The data to date suggest that highly penetrant gene variants that confer high relative risks of developing CLL are rare. In a subset of families with apparently Mendelian inheritance of CLL, this type of causative allele has been found, but generally these events are private to that given family. Interestingly, the genes implicated in these cases are typically also involved more generally in CLL, for example the previously described point mutations in the miR-15a/16-1 precursor, the copy number loss at DLEU7, the DAPK gene which is silenced in all CLL, and the copy number variant gain at 6p25 which likely affects IRF4.

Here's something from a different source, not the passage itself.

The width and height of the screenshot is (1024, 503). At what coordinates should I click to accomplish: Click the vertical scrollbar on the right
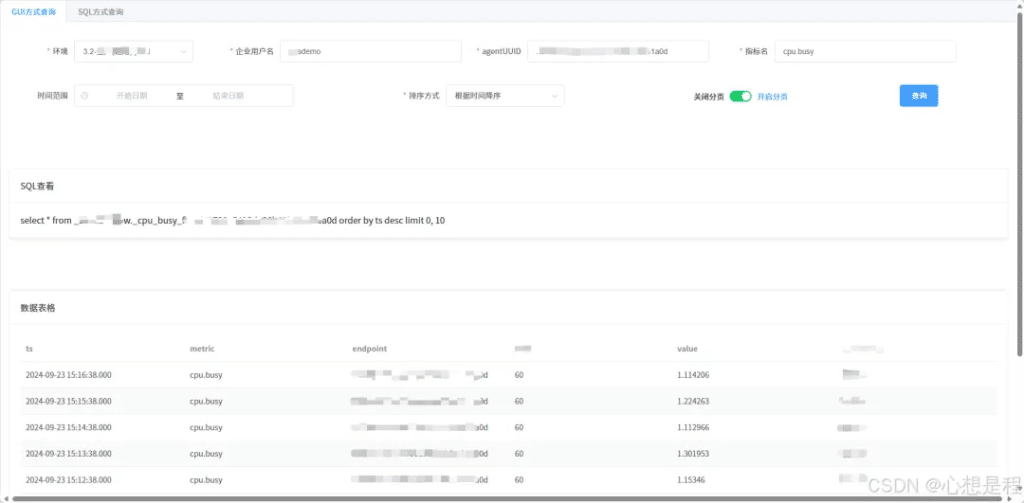tap(1018, 200)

Nonetheless, these types of families with highly penetrant disease and readily detectable mutational events do not explain the bulk of even familial CLL much less all CLL. The GWAS alleles identified to date, which represent common variants with small relative risks, are estimated to account for about 16% of the familial risk of CLL [Slager et al. 2012]. Thus, there is a wide gap in the genetic causation of CLL not explained by what has been found to date. One hypothesis is that this gap may be filled with relatively rare variants, less common than what was studied in GWAS, but which confer moderate risks, higher than typical for a GWAS allele but lower than typical for genes conferring near Mendelian inheritance [Lupski et al. 2011]. Current efforts by our group and others are focused on this latter hypothesis, using next-generation sequencing to analyze the germline sequence of a variety of CLLs both familial and sporadic, to try to identify key recurrent variants which when taken together may account for a significant additional component of the heritability of CLL. Elucidation of the mechanisms underlying familial CLL and genetic predisposition to CLL has clearly proven to be a very difficult problem, but we hope that harnessing the increasing power of genomics will start to yield more answers in the coming years.

Footnotes

Funding: The author was supported by the National Institutes of Health (grant number K23 CA115682), and is a Scholar of the American Society of Hematology as well as a Scholar in Clinical Research of the Leukemia and Lymphoma Society. These studies were supported by the Okonow-Lipton Fund, the Melton Fund and the Rosenbach Fund.

Conflict of interest statement: The author has no conflicts of interest to declare.